Exercise: Copy the data entries below word for word, beginning at the line that contains "657x562 pixels. At" and ending after the line that contains "Looking at the screenshot, I should [403, 42].".

(Data entries)
══════
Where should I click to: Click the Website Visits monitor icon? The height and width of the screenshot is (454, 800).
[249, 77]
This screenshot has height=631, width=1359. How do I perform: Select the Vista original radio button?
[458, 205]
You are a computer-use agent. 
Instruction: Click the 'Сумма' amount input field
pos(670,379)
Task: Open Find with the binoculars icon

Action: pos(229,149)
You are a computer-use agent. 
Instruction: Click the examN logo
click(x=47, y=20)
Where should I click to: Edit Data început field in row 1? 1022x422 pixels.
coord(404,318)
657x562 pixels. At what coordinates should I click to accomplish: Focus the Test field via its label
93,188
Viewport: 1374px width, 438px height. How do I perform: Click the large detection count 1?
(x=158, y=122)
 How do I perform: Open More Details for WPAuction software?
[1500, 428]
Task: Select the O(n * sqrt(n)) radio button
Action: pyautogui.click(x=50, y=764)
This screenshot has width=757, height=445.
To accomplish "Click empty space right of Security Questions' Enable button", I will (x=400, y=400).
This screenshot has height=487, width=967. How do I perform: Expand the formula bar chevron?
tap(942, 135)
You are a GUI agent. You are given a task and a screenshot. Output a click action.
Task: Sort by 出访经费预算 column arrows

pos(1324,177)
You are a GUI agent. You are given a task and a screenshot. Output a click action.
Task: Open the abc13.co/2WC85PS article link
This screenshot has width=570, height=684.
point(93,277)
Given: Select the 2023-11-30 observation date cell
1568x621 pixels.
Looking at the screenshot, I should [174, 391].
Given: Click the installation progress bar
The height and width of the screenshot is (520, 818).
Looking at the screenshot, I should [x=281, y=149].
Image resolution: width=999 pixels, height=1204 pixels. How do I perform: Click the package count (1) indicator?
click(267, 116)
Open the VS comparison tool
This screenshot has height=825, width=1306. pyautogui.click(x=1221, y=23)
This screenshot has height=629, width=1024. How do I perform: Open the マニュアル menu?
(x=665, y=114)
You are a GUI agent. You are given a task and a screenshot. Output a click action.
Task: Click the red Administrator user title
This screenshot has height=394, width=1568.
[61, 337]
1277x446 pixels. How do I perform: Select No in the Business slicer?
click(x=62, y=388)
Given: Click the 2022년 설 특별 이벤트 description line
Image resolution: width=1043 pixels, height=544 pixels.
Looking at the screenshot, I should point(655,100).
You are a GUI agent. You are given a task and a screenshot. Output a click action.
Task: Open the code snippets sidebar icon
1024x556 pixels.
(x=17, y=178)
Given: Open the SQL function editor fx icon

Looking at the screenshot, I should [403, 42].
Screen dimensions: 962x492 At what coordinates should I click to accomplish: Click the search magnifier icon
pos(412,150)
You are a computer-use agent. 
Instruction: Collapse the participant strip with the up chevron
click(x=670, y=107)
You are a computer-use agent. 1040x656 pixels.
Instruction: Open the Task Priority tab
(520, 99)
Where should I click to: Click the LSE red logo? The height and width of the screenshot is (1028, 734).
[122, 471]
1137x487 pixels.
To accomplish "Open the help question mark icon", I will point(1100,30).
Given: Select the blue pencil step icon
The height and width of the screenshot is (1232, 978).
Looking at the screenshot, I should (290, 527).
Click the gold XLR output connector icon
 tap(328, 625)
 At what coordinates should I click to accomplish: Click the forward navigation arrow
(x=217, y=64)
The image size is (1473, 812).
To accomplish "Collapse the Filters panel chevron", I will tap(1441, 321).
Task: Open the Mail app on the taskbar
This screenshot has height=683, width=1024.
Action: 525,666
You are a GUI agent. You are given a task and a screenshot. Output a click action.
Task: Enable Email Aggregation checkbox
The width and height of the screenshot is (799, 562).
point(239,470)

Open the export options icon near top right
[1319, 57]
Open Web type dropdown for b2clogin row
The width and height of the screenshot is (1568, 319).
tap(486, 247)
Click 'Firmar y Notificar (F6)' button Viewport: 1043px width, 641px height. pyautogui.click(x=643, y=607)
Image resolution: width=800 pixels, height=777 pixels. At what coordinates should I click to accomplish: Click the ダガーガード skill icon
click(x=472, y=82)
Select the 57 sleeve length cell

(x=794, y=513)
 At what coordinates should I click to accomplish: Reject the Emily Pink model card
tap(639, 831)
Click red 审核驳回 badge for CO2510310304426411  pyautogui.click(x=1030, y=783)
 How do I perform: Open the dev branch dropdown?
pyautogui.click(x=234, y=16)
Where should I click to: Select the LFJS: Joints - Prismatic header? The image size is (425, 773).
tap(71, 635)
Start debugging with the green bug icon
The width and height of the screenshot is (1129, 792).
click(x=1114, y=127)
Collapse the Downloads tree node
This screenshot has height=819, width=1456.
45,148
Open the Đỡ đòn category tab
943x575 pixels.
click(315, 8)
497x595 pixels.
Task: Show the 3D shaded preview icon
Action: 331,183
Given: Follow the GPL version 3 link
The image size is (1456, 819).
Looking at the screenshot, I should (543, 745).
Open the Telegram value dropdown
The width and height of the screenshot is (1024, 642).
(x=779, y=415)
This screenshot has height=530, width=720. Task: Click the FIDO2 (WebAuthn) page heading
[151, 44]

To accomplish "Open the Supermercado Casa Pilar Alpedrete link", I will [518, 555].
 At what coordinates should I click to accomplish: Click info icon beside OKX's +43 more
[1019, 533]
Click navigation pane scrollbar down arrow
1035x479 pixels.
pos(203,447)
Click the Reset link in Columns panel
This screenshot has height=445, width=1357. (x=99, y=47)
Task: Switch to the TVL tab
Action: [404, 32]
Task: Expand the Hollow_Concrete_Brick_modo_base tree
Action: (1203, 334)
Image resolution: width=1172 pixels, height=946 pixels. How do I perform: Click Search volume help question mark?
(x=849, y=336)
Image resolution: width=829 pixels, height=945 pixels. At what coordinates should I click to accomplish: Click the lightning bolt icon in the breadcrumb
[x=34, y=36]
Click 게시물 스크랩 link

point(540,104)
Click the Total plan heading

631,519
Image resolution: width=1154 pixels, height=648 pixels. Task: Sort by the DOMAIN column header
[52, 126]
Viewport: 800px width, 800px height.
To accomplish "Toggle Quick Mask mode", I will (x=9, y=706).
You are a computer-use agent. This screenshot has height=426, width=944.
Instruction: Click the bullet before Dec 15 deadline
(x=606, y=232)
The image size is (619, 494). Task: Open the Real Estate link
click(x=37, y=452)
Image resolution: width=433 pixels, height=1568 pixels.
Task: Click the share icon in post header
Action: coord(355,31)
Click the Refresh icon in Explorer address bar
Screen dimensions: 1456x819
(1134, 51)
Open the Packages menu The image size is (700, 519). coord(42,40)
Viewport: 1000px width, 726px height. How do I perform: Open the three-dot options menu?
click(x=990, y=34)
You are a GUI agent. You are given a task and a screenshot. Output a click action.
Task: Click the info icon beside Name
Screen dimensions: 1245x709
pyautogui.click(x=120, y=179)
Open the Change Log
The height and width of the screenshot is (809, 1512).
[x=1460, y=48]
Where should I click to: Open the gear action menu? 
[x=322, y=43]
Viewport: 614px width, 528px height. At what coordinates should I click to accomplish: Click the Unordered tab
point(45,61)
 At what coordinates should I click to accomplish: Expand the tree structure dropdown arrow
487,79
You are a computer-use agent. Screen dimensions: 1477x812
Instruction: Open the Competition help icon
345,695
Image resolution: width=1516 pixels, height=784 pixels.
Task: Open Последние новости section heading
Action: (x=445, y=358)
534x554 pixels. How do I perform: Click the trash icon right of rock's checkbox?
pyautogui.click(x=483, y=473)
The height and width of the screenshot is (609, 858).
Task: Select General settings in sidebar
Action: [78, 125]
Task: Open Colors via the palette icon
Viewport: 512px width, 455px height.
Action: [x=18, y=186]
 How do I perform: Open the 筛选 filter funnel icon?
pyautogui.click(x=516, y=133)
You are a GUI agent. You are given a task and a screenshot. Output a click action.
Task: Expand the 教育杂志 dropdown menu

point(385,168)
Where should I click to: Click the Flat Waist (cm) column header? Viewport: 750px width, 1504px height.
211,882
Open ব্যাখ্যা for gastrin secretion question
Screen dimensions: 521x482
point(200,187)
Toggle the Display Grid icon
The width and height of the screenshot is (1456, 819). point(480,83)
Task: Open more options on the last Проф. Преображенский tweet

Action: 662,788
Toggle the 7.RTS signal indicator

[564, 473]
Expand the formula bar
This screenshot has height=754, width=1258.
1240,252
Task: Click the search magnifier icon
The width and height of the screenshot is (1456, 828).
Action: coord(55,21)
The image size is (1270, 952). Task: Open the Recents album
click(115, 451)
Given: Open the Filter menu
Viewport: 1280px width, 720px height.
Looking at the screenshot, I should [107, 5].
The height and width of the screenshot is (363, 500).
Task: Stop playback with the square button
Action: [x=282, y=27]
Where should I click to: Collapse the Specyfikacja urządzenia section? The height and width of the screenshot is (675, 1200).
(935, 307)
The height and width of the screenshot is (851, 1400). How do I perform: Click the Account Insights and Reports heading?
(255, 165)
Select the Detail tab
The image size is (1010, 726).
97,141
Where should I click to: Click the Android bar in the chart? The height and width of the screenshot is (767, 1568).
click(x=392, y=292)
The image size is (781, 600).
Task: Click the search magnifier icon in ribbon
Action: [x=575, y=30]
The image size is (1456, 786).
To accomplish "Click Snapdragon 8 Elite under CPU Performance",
══════
Result of this task:
657x562 pixels. At what coordinates should I click to accomplish: Focus the Test field via its label
93,188
Viewport: 1374px width, 438px height. How do I perform: Click the large detection count 1?
(x=158, y=122)
 How do I perform: Open More Details for WPAuction software?
[1500, 428]
Task: Select the O(n * sqrt(n)) radio button
Action: pyautogui.click(x=50, y=764)
This screenshot has width=757, height=445.
To accomplish "Click empty space right of Security Questions' Enable button", I will (x=400, y=400).
This screenshot has height=487, width=967. How do I perform: Expand the formula bar chevron?
tap(942, 135)
You are a GUI agent. You are given a task and a screenshot. Output a click action.
Task: Sort by 出访经费预算 column arrows

pos(1324,177)
You are a GUI agent. You are given a task and a screenshot. Output a click action.
Task: Open the abc13.co/2WC85PS article link
This screenshot has width=570, height=684.
point(93,277)
Given: Select the 2023-11-30 observation date cell
1568x621 pixels.
Looking at the screenshot, I should [174, 391].
Given: Click the installation progress bar
The height and width of the screenshot is (520, 818).
Looking at the screenshot, I should [x=281, y=149].
Image resolution: width=999 pixels, height=1204 pixels. How do I perform: Click the package count (1) indicator?
click(267, 116)
Open the VS comparison tool
This screenshot has height=825, width=1306. pyautogui.click(x=1221, y=23)
This screenshot has height=629, width=1024. How do I perform: Open the マニュアル menu?
(x=665, y=114)
You are a GUI agent. You are given a task and a screenshot. Output a click action.
Task: Click the red Administrator user title
This screenshot has height=394, width=1568.
[61, 337]
1277x446 pixels. How do I perform: Select No in the Business slicer?
click(x=62, y=388)
Given: Click the 2022년 설 특별 이벤트 description line
Image resolution: width=1043 pixels, height=544 pixels.
Looking at the screenshot, I should point(655,100).
You are a GUI agent. You are given a task and a screenshot. Output a click action.
Task: Open the code snippets sidebar icon
1024x556 pixels.
(x=17, y=178)
Given: Open the SQL function editor fx icon

Looking at the screenshot, I should [403, 42].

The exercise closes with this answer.